- [Required work] Determine the number of lines below that contain the string "screenshot", and state only that number.
(Beginning of Data shown)
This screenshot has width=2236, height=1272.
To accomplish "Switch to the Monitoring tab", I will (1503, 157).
(End of Data shown)
(Beginning of Data shown)
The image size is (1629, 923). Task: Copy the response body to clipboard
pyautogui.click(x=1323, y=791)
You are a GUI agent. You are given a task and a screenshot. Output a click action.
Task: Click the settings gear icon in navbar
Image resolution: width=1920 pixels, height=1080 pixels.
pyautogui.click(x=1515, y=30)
(End of Data shown)
(Beginning of Data shown)
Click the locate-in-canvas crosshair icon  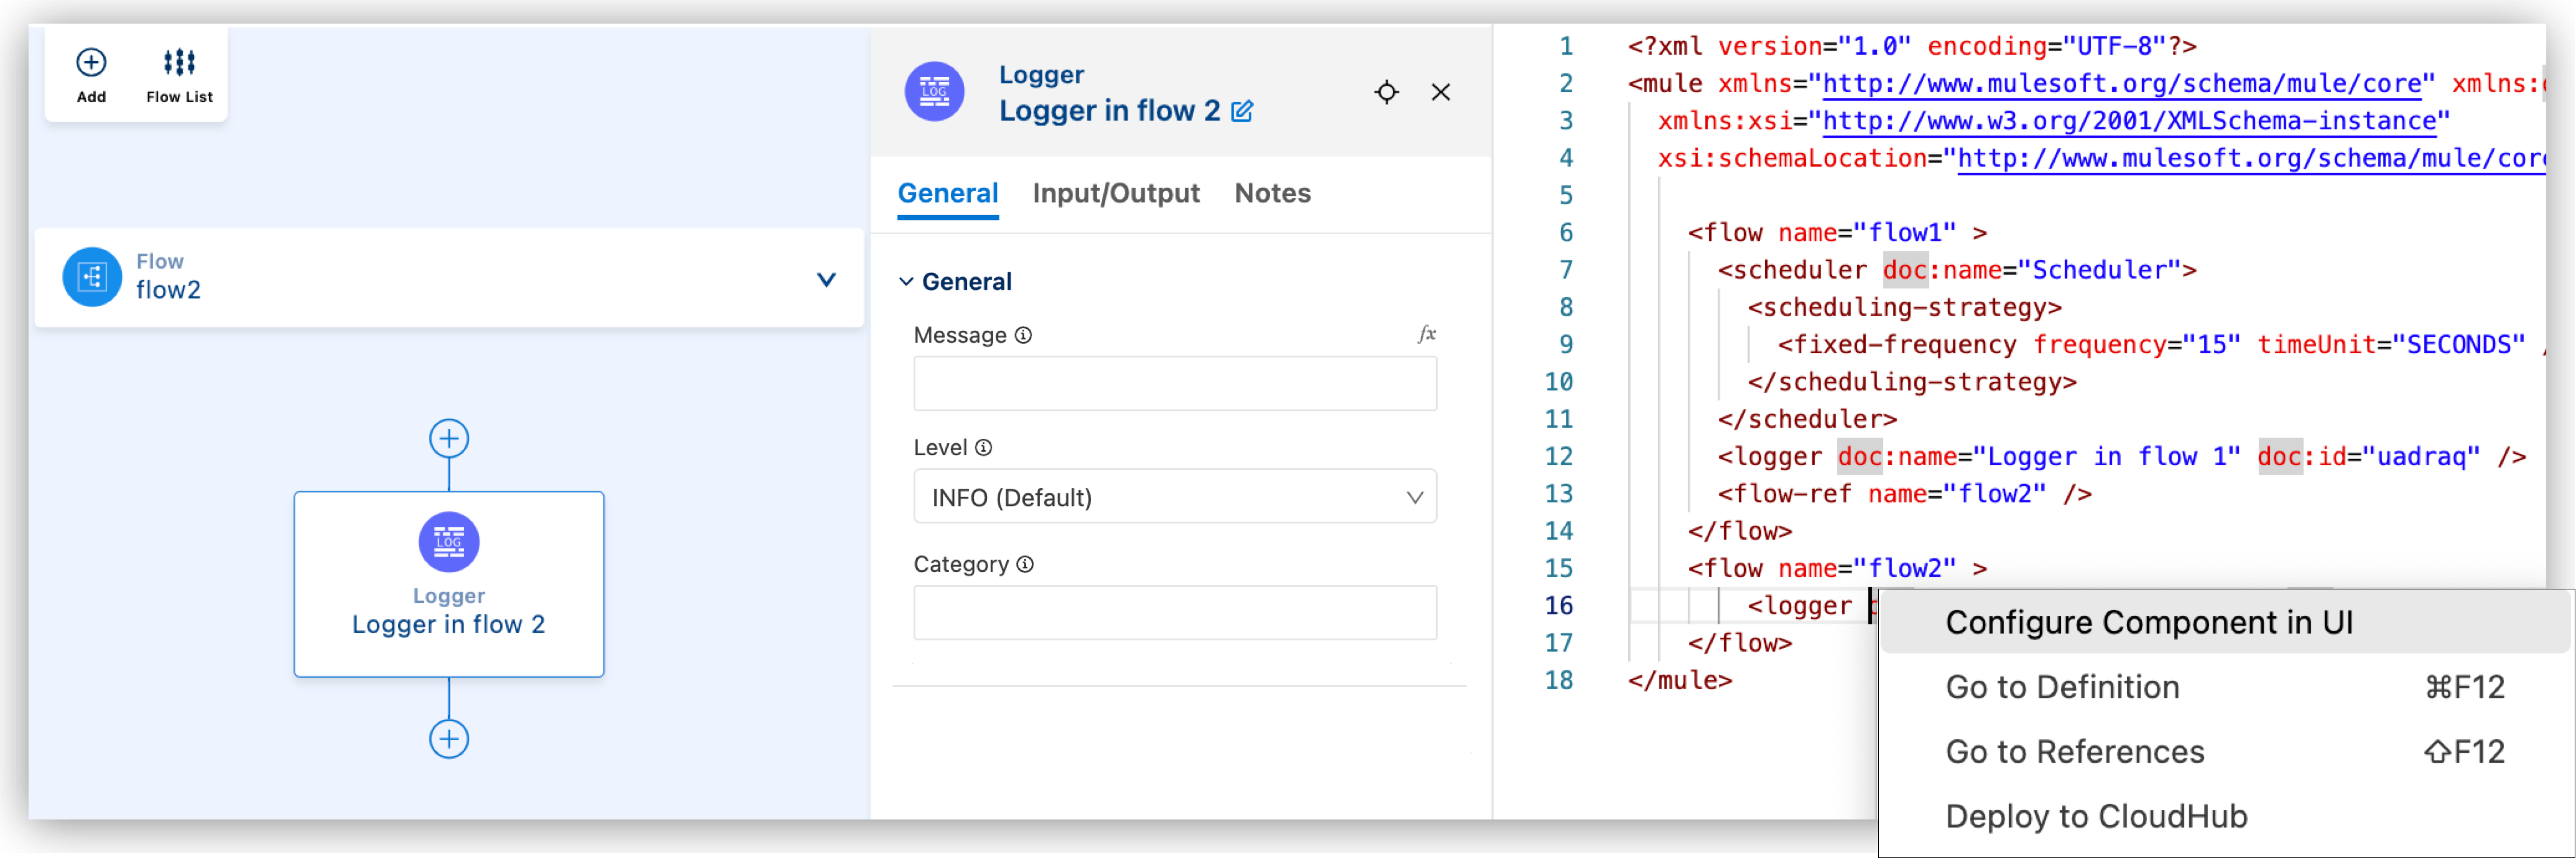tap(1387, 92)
(End of Data shown)
- [Exercise answer] 2